Я развернулся и вышел. Дверь лифта сомкнулась, отрезая ор, плач и звон разбитой посуды. Я прислонился лбом к холодному зеркалу и впервые за всё это время улыбнулся. Ужас и свобода смешались в груди, и я не мог разделить их — да и не хотел.
Выставка закрывалась в девять вечера. Я влетел в галерею без пяти минут, взмокший, в помятом пиджаке, с безумным взглядом. Зал был полон — бомонд, критики, коллекционеры. Марина стояла у дальней стены, рядом с последней своей картиной. На холсте — женская фигура у распахнутого окна, за которым сияет море.
Я прошёл прямо к ней. Кто-то ахнул, кто-то попытался меня остановить. Лика застыла с бокалом в руке. Я остановился в шаге и заговорил. Не готовил речь, не репетировал:
— Марина. Я был глух. Я путал родство с рабством. Моя родня — это были мои проблемы, и я взвалил их на тебя. Я потерял тебя не в тот момент, когда ты ушла. Я терял тебя каждый день, пока выбирал не нас. Я всё оборвал. Дом, машину, их самих. Мне нечего тебе предложить, кроме правды: я наконец выбрал себя. И если ты когда-нибудь сможешь снова мне доверять, я готов ждать. В Риме, здесь, где угодно. Без условий.
Она молчала. В её глазах стояли слёзы, но она не отводила взгляд. И в этом взгляде не было прежнего льда.
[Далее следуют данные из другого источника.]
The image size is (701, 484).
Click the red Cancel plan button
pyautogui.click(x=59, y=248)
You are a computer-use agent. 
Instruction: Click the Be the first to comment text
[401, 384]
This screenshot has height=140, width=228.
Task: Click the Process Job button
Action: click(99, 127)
Я продал квартиру. Переехал в съёмную студию. Сменил работу. Помог Марине собрать картины, заказать ящики, оформить визу. Не требовал ничего взамен. Просто был рядом — тихо, надёжно, без давления. В день отлёта она позвонила сама.
— Ты обещал ждать.
Я выдохнул:
— И жду.
Спустя полгода я вышел из самолёта в римском аэропорту Фьюмичино. В руках — небольшой чемодан и билет на двоих. Без обратной даты. Без адреса.
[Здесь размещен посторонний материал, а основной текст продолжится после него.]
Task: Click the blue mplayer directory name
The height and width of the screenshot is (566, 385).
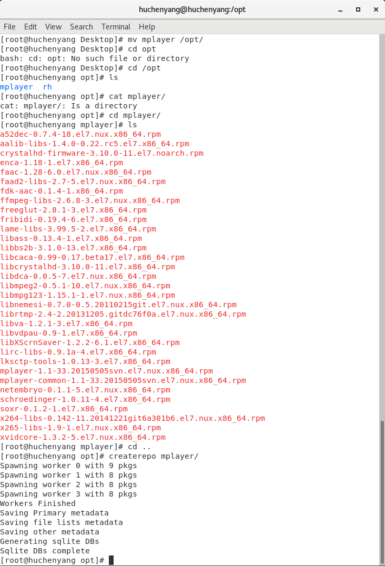Action: pos(17,87)
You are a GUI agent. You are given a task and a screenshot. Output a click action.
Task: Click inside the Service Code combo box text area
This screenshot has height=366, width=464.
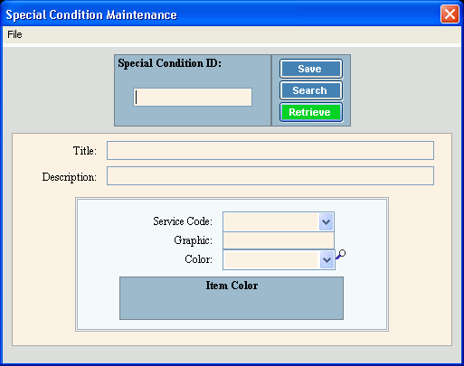[271, 221]
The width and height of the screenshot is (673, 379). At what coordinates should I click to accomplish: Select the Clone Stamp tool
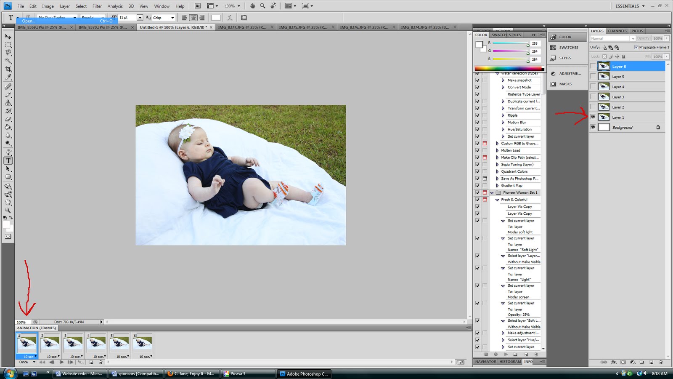coord(8,103)
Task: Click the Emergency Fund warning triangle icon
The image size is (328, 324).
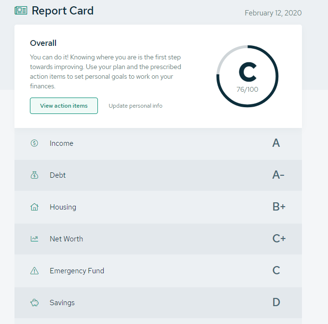Action: click(x=34, y=270)
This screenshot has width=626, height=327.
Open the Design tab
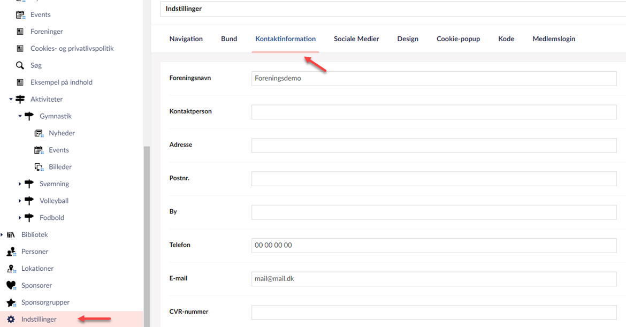pos(407,39)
Марина встречала меня у входа в выставочный зал, где висела табличка: «Vacanza per sempre». Отпуск навсегда. Она была в светлом платье, загорелая, с прядью седины у виска — красивая так, что перехватывало дыхание.
Я протянул ей билет.
— Это на двоих. В новую жизнь. Без цирка, без непрошеных гостей. Только мы.
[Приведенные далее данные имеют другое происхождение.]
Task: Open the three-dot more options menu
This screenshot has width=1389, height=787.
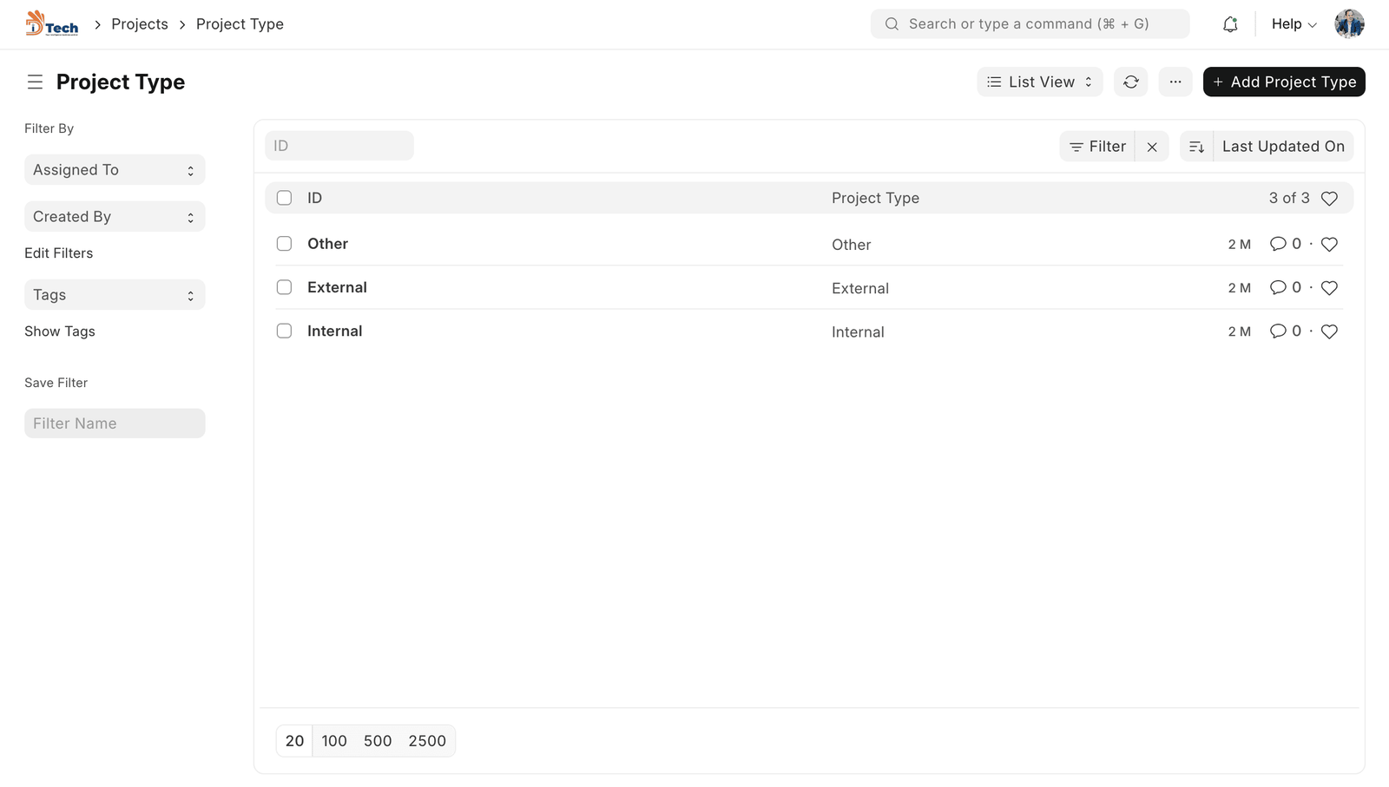Action: click(x=1175, y=82)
Она медленно открыла сумочку. Достала тонкое обручальное кольцо — то самое, что сняла полгода назад. Надела на палец. И шагнула ко мне.
Мы пошли по брусчатке вниз, к горизонту. За спиной остались крики, погромы, проклятия и старые фотографии, разорванные пополам. Впереди был только свет.